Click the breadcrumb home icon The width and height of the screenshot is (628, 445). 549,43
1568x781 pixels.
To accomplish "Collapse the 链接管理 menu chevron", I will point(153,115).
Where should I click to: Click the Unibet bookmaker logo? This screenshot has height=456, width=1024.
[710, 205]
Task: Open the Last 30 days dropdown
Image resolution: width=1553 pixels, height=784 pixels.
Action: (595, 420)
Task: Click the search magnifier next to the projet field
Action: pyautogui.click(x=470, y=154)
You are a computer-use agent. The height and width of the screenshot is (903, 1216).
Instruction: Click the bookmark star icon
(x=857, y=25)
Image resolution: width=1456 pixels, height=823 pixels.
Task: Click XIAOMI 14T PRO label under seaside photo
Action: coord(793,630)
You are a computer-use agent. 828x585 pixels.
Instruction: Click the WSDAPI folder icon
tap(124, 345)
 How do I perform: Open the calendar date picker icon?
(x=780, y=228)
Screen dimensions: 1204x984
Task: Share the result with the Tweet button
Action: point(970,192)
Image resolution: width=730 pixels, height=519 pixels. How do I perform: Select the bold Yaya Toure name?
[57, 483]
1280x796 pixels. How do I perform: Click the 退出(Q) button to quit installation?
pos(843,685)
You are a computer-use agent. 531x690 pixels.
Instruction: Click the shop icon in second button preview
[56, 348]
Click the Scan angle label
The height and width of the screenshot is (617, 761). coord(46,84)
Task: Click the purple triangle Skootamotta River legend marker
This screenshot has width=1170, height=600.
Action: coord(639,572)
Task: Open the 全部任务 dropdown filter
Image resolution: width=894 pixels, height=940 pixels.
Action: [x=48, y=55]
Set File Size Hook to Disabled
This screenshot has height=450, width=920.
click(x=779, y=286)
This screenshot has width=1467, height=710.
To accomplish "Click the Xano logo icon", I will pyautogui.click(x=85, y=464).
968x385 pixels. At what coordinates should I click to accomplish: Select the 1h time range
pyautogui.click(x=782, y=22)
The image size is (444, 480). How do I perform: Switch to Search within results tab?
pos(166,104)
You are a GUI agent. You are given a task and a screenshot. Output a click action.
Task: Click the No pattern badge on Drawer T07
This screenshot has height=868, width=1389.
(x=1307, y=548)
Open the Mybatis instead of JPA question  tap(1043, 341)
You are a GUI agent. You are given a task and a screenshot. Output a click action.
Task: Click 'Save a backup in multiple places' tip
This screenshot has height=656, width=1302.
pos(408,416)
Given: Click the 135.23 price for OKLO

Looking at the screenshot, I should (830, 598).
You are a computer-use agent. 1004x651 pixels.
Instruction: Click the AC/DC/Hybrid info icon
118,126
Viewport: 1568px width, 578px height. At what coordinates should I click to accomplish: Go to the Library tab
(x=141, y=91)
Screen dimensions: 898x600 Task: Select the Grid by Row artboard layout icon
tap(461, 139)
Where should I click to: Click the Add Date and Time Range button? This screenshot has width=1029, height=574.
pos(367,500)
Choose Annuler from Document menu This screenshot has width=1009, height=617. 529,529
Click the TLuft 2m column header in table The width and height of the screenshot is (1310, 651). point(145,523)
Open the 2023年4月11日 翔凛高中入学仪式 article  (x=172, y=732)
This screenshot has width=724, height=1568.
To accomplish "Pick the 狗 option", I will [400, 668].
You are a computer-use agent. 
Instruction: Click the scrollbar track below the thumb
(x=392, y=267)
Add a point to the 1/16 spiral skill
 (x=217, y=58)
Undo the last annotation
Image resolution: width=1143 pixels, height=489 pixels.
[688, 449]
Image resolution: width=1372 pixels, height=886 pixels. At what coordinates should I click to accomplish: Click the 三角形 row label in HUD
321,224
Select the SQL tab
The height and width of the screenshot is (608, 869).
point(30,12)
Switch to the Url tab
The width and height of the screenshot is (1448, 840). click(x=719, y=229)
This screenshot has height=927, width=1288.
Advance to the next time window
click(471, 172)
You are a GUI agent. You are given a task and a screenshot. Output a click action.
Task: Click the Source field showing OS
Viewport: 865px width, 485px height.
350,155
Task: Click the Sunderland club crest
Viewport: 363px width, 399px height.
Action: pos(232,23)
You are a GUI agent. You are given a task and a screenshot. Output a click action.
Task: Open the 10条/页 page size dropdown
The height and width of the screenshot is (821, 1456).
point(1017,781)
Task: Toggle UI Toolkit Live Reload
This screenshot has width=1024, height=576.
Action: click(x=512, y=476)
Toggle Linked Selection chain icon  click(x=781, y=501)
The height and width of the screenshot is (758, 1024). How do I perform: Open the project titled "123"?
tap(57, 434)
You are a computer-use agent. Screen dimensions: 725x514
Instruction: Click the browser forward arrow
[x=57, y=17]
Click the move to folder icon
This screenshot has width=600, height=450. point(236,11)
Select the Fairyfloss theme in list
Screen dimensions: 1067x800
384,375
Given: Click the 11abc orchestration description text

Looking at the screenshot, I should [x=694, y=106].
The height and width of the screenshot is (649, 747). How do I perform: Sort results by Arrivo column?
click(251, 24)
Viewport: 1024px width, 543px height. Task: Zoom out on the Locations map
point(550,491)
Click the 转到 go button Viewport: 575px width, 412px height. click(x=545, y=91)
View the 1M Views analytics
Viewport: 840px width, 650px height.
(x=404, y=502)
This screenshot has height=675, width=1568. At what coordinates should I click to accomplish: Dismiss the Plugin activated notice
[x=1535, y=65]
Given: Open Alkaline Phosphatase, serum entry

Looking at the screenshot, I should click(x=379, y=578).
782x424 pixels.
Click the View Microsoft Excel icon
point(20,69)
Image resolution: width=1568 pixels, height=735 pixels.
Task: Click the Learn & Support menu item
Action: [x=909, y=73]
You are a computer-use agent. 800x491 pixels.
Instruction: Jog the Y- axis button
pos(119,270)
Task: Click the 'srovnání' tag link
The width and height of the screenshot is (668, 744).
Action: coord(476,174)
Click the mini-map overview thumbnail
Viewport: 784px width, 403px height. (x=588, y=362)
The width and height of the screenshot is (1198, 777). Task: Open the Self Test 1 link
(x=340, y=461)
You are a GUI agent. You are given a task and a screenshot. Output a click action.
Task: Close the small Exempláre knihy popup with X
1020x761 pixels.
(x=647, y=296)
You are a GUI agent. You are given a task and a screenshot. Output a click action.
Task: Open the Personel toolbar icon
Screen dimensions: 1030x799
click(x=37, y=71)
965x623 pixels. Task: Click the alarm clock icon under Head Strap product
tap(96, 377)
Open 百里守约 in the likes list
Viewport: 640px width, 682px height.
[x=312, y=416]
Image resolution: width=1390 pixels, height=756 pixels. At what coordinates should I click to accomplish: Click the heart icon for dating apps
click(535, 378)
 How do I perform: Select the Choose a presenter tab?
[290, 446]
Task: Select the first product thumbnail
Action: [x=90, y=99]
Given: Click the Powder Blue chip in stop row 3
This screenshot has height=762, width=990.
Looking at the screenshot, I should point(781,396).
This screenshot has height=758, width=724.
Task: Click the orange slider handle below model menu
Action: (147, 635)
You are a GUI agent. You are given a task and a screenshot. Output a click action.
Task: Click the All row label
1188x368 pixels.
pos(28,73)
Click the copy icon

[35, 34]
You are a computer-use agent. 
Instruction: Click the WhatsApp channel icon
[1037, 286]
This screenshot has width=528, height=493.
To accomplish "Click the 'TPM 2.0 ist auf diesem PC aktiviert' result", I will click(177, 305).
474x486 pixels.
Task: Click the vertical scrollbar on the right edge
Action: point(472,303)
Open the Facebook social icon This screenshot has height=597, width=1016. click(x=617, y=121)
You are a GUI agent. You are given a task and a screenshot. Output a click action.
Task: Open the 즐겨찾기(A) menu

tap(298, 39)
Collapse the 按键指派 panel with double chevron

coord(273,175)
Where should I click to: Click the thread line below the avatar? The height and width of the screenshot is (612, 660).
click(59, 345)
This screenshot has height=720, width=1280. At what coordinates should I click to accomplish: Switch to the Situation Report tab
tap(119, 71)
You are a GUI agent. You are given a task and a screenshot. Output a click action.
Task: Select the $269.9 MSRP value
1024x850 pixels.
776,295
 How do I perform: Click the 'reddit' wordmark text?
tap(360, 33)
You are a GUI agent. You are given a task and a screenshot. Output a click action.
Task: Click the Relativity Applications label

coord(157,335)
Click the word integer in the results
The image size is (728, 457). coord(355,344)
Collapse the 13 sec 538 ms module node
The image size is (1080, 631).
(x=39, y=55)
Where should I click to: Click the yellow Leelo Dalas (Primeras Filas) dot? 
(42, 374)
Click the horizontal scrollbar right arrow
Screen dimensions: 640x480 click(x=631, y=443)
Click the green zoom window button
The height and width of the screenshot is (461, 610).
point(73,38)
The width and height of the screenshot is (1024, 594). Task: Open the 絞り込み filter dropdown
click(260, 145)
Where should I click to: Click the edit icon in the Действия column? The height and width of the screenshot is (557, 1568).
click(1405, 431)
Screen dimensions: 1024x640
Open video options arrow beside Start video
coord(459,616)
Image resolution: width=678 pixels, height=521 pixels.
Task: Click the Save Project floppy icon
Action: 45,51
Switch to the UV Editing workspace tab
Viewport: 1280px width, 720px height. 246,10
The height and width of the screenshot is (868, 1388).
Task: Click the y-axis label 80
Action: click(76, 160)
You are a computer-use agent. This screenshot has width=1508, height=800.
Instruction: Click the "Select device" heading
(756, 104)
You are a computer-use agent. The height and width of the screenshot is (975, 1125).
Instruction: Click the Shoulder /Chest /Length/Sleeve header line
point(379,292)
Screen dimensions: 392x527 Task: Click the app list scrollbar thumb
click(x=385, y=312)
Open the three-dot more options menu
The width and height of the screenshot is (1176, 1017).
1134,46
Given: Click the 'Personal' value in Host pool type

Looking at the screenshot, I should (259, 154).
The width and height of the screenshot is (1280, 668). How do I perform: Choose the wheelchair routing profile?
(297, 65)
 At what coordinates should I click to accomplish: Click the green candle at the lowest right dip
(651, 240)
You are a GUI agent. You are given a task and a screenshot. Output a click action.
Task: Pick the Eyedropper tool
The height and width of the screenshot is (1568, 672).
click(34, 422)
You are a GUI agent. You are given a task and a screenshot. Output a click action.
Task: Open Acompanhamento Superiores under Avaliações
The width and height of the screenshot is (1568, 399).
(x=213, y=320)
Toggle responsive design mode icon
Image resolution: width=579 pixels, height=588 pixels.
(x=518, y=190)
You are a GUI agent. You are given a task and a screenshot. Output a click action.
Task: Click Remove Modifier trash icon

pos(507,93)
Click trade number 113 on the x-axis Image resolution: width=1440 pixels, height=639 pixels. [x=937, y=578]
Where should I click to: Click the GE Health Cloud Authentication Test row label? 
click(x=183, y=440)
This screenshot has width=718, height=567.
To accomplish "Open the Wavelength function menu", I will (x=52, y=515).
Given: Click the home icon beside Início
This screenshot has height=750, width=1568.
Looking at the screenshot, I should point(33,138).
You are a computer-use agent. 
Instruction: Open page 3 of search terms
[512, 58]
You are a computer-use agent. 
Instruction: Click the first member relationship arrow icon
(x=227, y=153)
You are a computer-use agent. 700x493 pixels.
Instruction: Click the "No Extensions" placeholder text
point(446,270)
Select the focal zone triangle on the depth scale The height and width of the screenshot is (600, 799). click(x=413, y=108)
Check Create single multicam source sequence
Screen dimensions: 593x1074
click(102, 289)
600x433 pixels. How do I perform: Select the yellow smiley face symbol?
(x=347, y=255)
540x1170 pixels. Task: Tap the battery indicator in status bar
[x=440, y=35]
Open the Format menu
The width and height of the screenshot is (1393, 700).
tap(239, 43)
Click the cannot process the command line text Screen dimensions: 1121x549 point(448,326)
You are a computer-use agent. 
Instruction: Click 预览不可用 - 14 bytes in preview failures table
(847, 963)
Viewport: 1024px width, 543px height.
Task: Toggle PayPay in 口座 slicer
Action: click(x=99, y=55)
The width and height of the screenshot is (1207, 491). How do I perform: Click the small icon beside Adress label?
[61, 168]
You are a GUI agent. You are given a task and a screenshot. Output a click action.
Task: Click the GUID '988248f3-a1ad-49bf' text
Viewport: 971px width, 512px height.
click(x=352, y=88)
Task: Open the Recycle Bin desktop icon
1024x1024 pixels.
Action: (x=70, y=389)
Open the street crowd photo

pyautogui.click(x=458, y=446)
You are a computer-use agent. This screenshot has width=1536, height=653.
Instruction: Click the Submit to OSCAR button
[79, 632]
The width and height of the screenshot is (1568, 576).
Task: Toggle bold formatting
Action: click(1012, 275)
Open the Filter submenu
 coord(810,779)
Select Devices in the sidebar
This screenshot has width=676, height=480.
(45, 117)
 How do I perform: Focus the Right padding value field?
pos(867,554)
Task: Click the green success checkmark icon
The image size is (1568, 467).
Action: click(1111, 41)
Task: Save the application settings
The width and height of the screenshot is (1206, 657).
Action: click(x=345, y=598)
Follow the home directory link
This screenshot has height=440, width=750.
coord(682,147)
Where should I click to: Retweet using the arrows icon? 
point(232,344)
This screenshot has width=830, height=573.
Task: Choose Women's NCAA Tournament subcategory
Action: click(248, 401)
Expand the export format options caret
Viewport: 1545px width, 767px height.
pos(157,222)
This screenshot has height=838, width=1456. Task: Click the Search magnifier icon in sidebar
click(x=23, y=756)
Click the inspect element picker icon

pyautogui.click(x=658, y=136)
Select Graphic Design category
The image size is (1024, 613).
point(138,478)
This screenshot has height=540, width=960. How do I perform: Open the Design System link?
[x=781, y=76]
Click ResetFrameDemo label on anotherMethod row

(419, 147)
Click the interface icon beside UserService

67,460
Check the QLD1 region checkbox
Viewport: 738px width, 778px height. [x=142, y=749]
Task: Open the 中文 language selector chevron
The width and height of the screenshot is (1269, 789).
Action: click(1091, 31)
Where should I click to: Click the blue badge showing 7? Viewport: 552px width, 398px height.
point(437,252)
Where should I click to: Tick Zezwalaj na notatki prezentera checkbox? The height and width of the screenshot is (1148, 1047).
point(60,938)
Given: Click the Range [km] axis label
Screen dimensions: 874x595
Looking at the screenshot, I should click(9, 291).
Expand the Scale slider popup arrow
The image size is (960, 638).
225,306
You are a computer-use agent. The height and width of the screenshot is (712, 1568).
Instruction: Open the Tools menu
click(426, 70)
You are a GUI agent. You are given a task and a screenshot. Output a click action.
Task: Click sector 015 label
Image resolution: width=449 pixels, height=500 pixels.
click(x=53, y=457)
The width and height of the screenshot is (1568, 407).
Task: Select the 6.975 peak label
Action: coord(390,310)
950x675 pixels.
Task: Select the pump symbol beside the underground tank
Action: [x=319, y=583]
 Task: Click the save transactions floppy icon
———
**ACTIVITY**
Search the records for the word "Expand", then list every line that has it.

**REPLY TO THE TASK**
Expand the export format options caret
Expand the Scale slider popup arrow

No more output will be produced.